> _RECORDS FOR THE TASK_:
================

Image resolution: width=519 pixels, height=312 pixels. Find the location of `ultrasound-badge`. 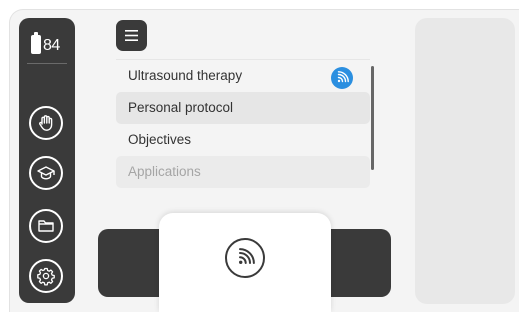

ultrasound-badge is located at coordinates (342, 78).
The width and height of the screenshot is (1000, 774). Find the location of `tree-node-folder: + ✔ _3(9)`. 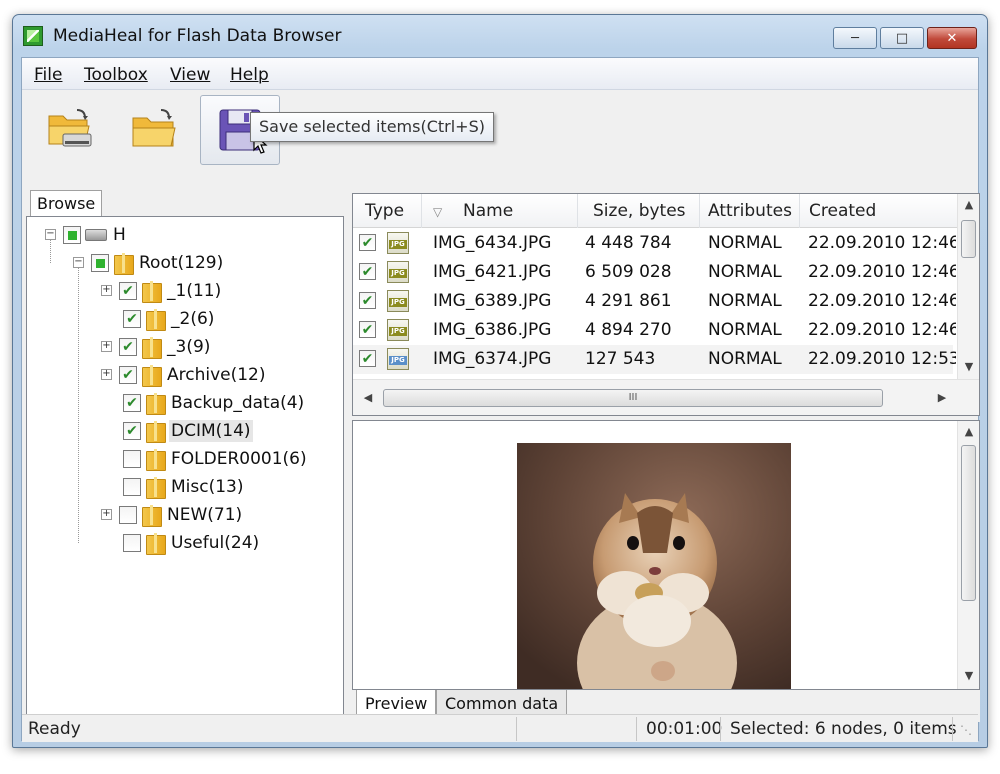

tree-node-folder: + ✔ _3(9) is located at coordinates (156, 347).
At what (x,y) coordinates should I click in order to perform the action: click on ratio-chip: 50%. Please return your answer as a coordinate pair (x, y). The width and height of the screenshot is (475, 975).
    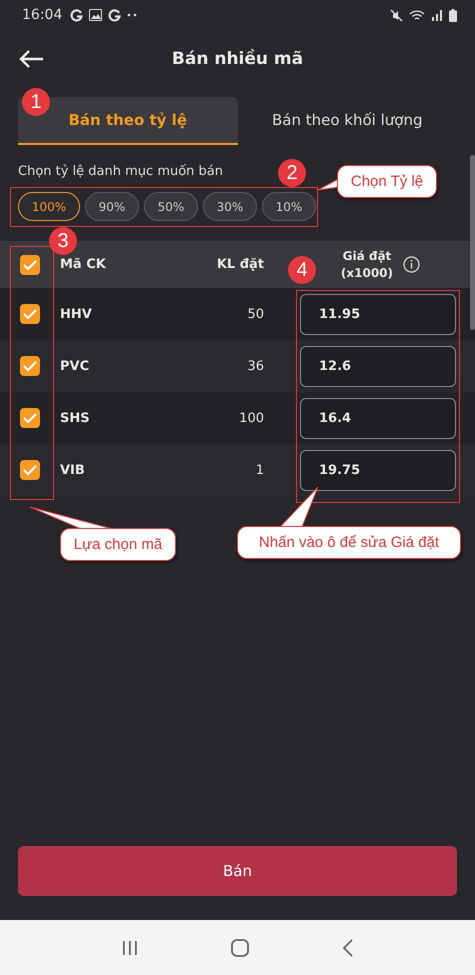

================

Can you render the records from their start through the line containing "ultrasound-badge is located" as a JSON list of strings, one string per line, with blank lines and pictures left out?

[
  "Image resolution: width=519 pixels, height=312 pixels. Find the location of `ultrasound-badge`. ",
  "ultrasound-badge is located at coordinates (342, 78)."
]